When a health care provider disagrees with a Medicare graduate medical education (GME) reimbursement determination by its Medicare Administrative Contractor (MAC), the provider may bring its claims before an administrative decision-making body called the Provider Reimbursement Review Board (PRRB or Board), an independent panel that hears Medicare provider appeals of cost report determinations by payment contractors. The PRRB's procedural requirements are strict, and the Board will dismiss for lack of jurisdiction any claims that do not meet its requirements.

The US District Court for the Eastern District of New York, in a decision issued on July 13, 2016, granted summary judgment in favor of the government in a case challenging a PRRB decision of non-jurisdiction over a hospital's GME payment-related appeal. Lutheran Medical Center v. Burwell, Lutheran Med. Ctr. v. Burwell, 2016 U.S. Dist. LEXIS 90966 (E.D.N.Y. July 13, 2016).

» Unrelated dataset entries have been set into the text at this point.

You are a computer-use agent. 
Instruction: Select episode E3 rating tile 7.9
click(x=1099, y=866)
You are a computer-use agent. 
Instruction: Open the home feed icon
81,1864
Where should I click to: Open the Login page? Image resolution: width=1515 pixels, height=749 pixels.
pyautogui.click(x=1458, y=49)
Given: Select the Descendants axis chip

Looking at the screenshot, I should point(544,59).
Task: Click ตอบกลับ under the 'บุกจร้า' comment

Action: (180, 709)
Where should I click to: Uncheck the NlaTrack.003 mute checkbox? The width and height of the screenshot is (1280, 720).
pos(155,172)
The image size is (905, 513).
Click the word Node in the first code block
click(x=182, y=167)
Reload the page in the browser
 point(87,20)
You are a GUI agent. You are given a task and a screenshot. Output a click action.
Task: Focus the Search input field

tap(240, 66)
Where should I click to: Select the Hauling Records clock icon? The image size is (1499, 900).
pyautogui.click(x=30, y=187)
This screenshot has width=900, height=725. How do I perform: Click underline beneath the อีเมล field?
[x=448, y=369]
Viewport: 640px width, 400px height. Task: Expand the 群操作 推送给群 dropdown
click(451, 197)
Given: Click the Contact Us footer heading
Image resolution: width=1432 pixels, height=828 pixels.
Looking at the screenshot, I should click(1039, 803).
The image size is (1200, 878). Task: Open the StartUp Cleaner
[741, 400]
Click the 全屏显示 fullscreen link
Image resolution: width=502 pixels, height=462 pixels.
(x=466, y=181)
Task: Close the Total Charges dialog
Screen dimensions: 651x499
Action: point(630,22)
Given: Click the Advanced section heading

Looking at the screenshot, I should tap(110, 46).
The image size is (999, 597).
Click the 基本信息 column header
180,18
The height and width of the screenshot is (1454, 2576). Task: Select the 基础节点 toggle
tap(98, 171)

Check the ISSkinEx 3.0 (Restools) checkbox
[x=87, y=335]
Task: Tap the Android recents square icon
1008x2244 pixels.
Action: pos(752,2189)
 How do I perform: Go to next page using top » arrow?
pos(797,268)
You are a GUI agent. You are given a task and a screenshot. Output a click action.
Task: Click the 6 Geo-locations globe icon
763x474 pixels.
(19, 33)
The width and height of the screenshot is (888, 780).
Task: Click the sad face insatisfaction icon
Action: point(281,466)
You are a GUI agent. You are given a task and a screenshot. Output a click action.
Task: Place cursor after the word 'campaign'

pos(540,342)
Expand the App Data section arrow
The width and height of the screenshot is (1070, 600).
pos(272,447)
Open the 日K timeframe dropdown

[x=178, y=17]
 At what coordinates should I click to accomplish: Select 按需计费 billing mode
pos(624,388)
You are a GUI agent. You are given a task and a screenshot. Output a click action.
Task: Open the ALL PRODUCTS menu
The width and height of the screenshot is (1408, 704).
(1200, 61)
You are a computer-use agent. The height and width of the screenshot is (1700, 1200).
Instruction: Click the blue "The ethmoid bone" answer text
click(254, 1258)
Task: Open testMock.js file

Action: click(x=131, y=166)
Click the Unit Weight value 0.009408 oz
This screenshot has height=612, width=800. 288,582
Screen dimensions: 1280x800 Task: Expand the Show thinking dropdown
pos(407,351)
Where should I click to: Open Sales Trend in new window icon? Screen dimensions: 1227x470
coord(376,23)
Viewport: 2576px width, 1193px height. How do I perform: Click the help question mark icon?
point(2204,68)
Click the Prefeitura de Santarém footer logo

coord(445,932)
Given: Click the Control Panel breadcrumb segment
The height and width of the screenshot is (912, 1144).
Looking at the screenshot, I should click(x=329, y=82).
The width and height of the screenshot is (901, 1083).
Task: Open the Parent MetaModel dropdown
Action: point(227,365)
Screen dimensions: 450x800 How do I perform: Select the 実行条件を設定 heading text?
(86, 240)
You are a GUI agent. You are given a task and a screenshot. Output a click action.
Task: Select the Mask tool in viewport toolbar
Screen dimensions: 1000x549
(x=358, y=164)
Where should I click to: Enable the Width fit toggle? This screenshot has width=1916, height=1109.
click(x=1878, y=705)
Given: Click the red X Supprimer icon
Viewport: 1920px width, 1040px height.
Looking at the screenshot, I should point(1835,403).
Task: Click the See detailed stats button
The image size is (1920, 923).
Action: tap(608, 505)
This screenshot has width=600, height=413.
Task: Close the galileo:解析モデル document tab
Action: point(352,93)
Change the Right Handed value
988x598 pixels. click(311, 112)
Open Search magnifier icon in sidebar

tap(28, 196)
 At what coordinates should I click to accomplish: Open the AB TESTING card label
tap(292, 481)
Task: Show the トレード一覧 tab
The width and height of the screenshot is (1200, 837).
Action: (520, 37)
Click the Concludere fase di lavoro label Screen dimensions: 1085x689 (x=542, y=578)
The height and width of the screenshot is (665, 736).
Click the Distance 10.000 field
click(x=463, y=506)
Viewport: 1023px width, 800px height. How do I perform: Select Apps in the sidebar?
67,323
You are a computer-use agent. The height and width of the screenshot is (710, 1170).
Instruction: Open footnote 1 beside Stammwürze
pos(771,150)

In this case, the provider had previously properly challenged its MAC's determination of its fiscal year (FY) 2000 resident full-time equivalent (FTE) calculation. However, in challenging its FTE counts for FYs 2001 and 2002, the provider never raised, in either its PRRB hearing request or its final position paper, the potential impact of its FY 2000 appeal on those later years. The only time during the later years’ PRRB appeal processes that the provider mentioned its desire to “carry forward” the outcome of the FY 2000 appeal was in a letter the provider submitted to the MAC prior to hearing. Because the PRRB rules require that a provider "specifically identify the items in dispute" with regard to each issue (Rule 8.1), the Board dismissed jurisdiction over any carry-forward element in the FY 2001 and FY 2002 challenges. In upholding the PRRB's dismissal of the provider's challenge to the carry-forward effect of alleged improper FTE counts, the District Court noted that "various courts have upheld applications of the PRRB’s stringent rules, because they 'are reasonable and necessary to the smooth functioning of the agency appellate process, and therefore cannot be considered arbitrary and capricious or an abuse of agency discretion'" (citing UHI, Inc. v. Thompson, 250 F.3d 993, 996-97 (6th Cir. 2001)). The District Court was not persuaded by the provider's argument that any change to the FTE count for FY 2000 should “automatically adjust” the count for FYs 2001 and 2002, holding that even assuming that the provider would have prevailed on the merits, “the Hospital failed to comply with the strict requirements set forth in the Secretary’s regulations and the PRRB rules to put the issue properly before the PRRB.”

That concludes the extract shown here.